Saturday, 28 August 2010

The Process of Investment

Now it's time to start developing a framework for investing. I've been meaning to do this for a few months now as I think I've now come far enough to see that there is a real need for a set of boundaries from which to operate within. What I will try to do is write down a set of overall principles and then expand on those principles as I go along. This is a totally iterative process that I intend to develop over time. It may not be right first time around but with numerous iterations I hope to get closer to the goal of something that is both cohesive and structured.

There are five general themes that I hope to expand upon:
  1. Goals
  2. Investment selection and disposal
  3. Risk Management
  4. Emotions
  5. Academic & real world theories
These five themes provide enough of a breakdown for an end to end process of managing a well rounded portfolio designed to achieve its investment goals.
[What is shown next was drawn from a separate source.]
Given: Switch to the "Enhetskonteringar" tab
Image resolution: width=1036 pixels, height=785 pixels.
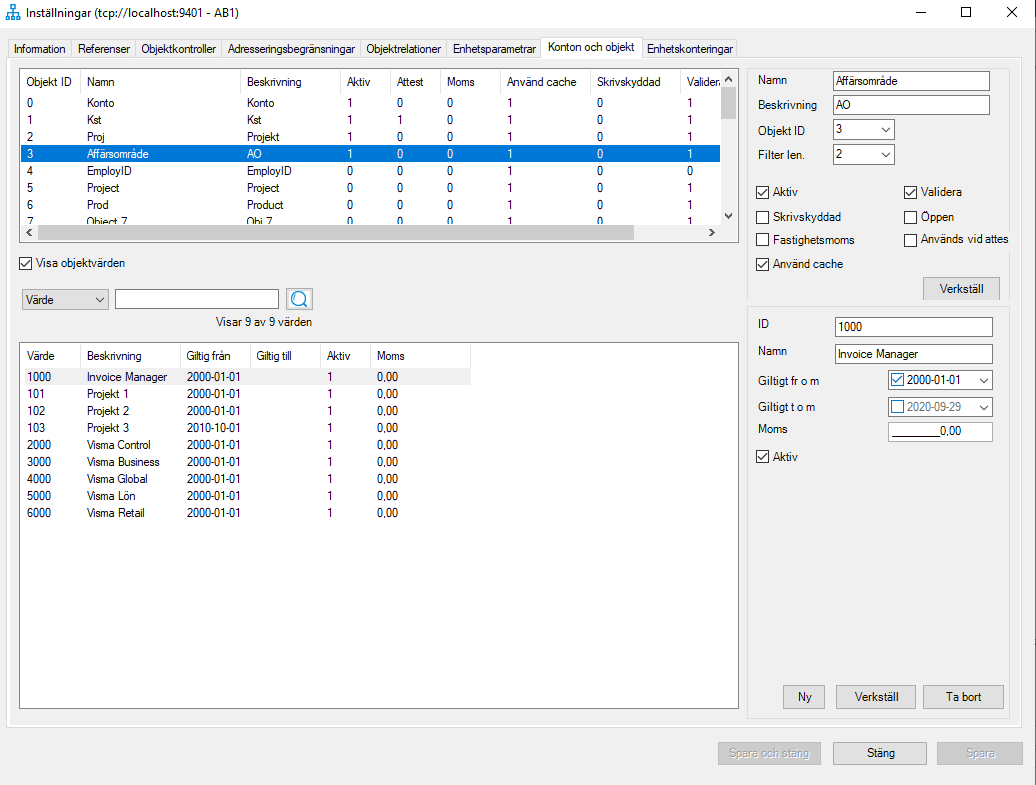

This is not an over reaching, step by step set of hard rules, rather it is based on a set of principles that can be adapted to each individual situation spanning market caps and asset classes.

Like most plans, the best place to start is by defining the goals which being worked towards and at what point these goals are being successfully met. Capital appreciation, income, preservation of principle. Whatever it is, by setting an overall target the development of the plan is obviously far easier. This is probably not far off comon sense. I personally look first for preservation of principle over the long run with capital appreciation and income in between. Because of this, I'll write with these goals in mind.

Investment is a funny game because it plays with your emotions more than I could have ever imagined. It always feels like everyone has an opinion that they are happy to give and the market is apparently "always right". Brokers, colleagues, analysts, the press. It's always easy to let these external influences shape your investment thesis for better or for worse making true investment difficult in all but the best cases.

Having experienced the academic side of investing, it's striking how large the difference between academic investing and real world investing really is. In fact, I can see that the practicalities of academic studies are limited at best if they are not used to simply gain some sort of general insight into the workings of the world. There is a reason why Post Earnings Announcement Drift and the Price to Book value anomalies exist. Would you really want to invest in a company purely because it has beaten consensus forecasts or would you really want invest your pension fund into a basket of low Price to book value stocks despite the stocks having a low ROIC or being less than financially sound? In many cases this is not practical. However, these anomalies do provided an excellent place to start thinking about where to start looking for potential investment candidates.

Obviously, we also have the actual investment selection. This can only really be done in the light of the a holistic process the takes into account end to end thought and care. This is where a careful analysis of each investment case is done with the overall portfolio goals in mind. Here, we need to distinguish between investment and speculation along with what the investment gives you that you don't already have.

Often the focus is purely on what to buy rather than what (and when) to sell. I'm not a big fan of buying and selling for the sake of it as I often think the only ones to win out of this strategy are the brokers. However, at what point have we introduced too much risk into the portfolio through not selling out when the market cap has advanced too far. It could be argues that holding onto an over valued stock is the same as buying an overvalued stock.

Finally, tying all of this together is the risk management process which I believe should be at the center of the whole portfolio. Are we looking to preserve capital, build capital, or a combination of both? How is this going to be done and with what type of assets? How diversified will we be and what do we need to achieve our returns? These are all basic questions that need a set of principles from which we can work within. Once this part of the management process starts to break down then not only will the portfolio start to take on unwanted risk but the portfolio will start to resemble a set of random bets on success.

Of the five areas of this methodology, no one area can be used without the others. Understanding these five areas should create a holistic process for investment and investment management. At the end of the day, this process aims to create a way to allow for investment that is "business like" in order to achieve its goals.